An heirloom variety Zamboni produces good yields of tender buds with side shoots.
These nutritious vegetables contain calcium, potassium, iron, and vitamins K, C, and A.
Raab is notably rich with antioxidants that have shown to be helpful in fighting cancer.
Studies done at Johns Hopkins Medical Center show that broccoli sprouts have at least 30 times the concentration of the anticancer substances found in mature broccoli.
The seedlings transplant well but be careful not to disturb its roots.
Not only does this veggie have a lot of relatives but friends as well.
Good garden bedfellows of raab are tomato, cucumber, onion, lettuce, chard, celery, bush bean, potato, beet, carrot, and spinach.
Adversaries are snap and pole beans.
When rotating crops, avoid following raab with cabbage family plants.
The crop is also a good candidate for growing in cold frames.
The plants require moderate yet even watering.
Raab is a heavy user of nitrogen.
Fertilize every few weeks with an organic fertilizer like fish emulsion at only half strength.
Broccoli, like all its cabbage family cousins needs significant amounts of boron, which tends to be deficient in soils with a low percentage of organic matter.
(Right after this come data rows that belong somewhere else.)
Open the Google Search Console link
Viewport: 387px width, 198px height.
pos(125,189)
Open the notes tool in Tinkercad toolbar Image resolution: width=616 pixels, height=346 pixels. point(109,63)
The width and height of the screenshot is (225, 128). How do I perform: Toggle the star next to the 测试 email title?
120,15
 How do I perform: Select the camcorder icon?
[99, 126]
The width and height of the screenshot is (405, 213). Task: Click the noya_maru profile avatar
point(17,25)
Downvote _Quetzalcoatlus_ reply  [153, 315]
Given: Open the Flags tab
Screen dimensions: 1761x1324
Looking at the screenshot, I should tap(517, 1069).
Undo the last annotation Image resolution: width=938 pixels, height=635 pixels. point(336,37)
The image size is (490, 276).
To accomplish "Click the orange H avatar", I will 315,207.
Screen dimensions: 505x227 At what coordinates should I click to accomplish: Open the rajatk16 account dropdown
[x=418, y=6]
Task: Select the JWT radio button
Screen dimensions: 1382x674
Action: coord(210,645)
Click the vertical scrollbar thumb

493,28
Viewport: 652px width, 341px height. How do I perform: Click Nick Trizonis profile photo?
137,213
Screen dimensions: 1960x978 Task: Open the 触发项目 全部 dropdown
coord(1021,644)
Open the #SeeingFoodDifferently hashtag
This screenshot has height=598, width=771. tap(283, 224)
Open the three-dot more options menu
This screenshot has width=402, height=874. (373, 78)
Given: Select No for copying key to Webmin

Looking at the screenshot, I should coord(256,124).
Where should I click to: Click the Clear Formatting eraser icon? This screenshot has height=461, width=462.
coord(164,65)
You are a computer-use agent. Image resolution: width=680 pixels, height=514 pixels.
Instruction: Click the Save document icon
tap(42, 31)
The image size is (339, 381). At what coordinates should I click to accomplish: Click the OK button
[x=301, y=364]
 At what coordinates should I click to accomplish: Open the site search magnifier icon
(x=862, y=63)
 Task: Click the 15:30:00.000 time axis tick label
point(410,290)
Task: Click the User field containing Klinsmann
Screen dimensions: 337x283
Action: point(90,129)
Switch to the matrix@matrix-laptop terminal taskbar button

Rotted manures or compost are excellent soil conditioners.
As raab matures, shoots begin sprouting from the plant's crown.
When the shoots have grown about a foot high, harvest the buds along with the several leaves growing just under the bud.
Unlike broccoli stems, raab's stems are usually discarded.
Raab's flavor is sharper than broccoli, but its taste can be toned a bit by blanching in one change of water.
Raab tastes superb combined with other vegetables.
A quick and easy way to serve broccoli raab is to sauté with olive oil, garlic, and red pepper flakes.
Broccoli is one of those vegetables that people either really love or dislike adamantly.
Broccoli raab may be more of an acquired taste but considering all of its included health benefits it is definitely worthy of a place in your vegetable garden and at the dinner table.